Hi,

this is lifted Sergiu's pull request discussion to expose it to a wider audience. We are discussing the class hierarchy for morphisms (to the extent that there should be any hierarchy).


In general, a morphism is essentially a directed edge of a graph, the starting vertex is called domain and the ending vertex codomain.
There are, for practical purposes, three kinds of morphisms:

- "named" morphisms.
These have associated a domain, codomain and "name". Two named morphisms are equal iff they have the same name, domain and codomain.

- identity morphisms
These have a domain, and codomain equal to domain. There is a unique identity morphism for every object.

- composed morphisms
Since categories model typical mathematical situations, composition of morphisms is of course important. But since categories are essentially abstract, the only thing we know, a priory, about a composed morphism is what morphisms it was obtained from. As such, composed morphisms have domain, codomain, and "components" (the list of morphisms that was composed to obtain the current morphism).

Sergiu started out with one class for all three cases. He then turned identity morphisms into a subclass (because storing booleans in .args is tricky). I then suggested a finer splitting still:

Tom:
Actually (sorry for not thinking this through earlier): why do composed
>> morphisms have names at all? I see why it can be useful to name
morphisms in  a diagram (also composed ones, presumably), but that's not
>> really the point. The kinds of names we attach to both morphisms and objects
>> are "internal" - they are used *purely* to distinguish them, and are
not  necessarily related to user-visible names.

Sergiu:
Yes, agreed.

I would think that composed morphisms are identified by their components,
>> and as such don't need names. In fact, I think composed and named
morphismsshould live in separate classes!

That's an unexpected point of view, for me  And you do raise important points.
> I'll try to muse a bit here, and I'll then sleep it over.

Initially, I thought that what you suggested sounded like removing the name from
> `Morphism` and deriving a class `NamedMorphism` from `Morphism`.
> However, in this case `NamedMorphism` inherits the components from `Morphism`.
> If we do if the other way round (derive `Morphism` from
`NamedMorphism`), then > `Morphism` will have a name, which defeats the whole point.
This means that
> there should be a third class, `MorphismBase`, which, uhm, has only a domain and > a codomain. `CompositeMorphism` derives from `MorphismBase` and can have components,
> while `NamedMorphism` derives from `MorphismBase` and adds a name.
> Then, hm, we derive `IdentityMorphism` from `MorphismBase`(?), because
> names don't really make much sense for identities, and identities cannot be composite.

Does this go along the lines you were thinking of?


Yes.

If yes, I can't say I am really enthusiastic, because, to factor out the name 
of a morphism,
> we add two classes.  Also, there is essentially no way of treating a
collection  of morphisms uniformly, since some morphisms don't have names,
> others don't have components; one will always have to check the type.

Not necessarily. You could have properties (implemented in MorphismBase) .name, .components which return "" and [self] to allow uniform access. Not sure to what extent this defeats the idea.

Not that I say it's critical or even necessary; just throwing about ideas.

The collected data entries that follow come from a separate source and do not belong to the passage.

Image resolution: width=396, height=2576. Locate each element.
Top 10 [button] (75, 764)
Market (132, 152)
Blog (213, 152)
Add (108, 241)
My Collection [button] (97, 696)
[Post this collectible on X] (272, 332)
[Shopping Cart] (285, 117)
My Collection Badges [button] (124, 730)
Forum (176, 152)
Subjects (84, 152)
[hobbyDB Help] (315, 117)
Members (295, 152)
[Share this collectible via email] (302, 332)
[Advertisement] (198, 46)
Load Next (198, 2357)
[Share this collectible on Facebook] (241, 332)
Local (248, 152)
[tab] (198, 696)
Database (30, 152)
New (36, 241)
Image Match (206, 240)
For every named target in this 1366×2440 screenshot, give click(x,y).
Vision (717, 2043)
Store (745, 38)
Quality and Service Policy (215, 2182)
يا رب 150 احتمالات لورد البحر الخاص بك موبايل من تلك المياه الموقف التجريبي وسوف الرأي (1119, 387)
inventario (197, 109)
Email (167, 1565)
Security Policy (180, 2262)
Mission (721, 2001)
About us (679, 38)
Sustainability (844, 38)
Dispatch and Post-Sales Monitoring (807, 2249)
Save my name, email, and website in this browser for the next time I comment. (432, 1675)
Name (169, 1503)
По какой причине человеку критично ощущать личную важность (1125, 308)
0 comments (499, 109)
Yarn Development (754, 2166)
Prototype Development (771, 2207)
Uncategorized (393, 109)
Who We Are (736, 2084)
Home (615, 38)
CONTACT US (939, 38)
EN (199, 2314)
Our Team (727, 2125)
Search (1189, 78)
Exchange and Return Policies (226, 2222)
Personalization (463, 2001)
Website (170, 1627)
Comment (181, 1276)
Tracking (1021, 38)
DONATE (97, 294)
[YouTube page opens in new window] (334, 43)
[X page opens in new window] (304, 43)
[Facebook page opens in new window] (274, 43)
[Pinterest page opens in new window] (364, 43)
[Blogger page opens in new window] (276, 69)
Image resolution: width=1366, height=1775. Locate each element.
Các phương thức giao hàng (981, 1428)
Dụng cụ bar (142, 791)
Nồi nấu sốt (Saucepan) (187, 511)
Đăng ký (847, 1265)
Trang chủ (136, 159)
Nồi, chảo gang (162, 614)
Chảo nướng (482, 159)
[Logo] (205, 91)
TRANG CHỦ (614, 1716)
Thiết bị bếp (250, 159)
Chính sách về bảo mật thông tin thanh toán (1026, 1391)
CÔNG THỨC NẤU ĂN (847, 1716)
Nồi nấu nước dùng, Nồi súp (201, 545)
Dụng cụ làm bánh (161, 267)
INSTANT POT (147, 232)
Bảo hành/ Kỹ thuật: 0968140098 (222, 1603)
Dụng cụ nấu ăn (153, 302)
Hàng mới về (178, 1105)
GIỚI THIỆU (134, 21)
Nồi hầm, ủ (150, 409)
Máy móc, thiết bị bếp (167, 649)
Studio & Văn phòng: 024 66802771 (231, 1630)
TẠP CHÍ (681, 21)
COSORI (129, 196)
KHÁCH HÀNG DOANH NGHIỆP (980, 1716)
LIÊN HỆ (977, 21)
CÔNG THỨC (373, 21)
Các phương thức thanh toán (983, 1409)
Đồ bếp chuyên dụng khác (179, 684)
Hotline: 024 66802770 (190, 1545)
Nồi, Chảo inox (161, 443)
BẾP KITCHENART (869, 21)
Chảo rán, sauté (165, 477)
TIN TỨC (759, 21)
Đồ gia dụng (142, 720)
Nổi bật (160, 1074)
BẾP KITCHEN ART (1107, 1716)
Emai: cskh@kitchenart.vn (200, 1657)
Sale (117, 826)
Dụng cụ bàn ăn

I'm not very sure about it either. That's why I said "what do you think" :-).

Generally, I like it when the class model follows the real-world model with
> great granularity; but in this case I'm afraid whether this isn't
> going to be an overkill.


Yes, I also tend to worry about overkill, mostly because sometimes I don't see when I create it ^^. I think what troubles me most about the current design (and "most" really does not mean very much at all) is that there is one class doing several things, not all of which make a lot of sense in all scenarios.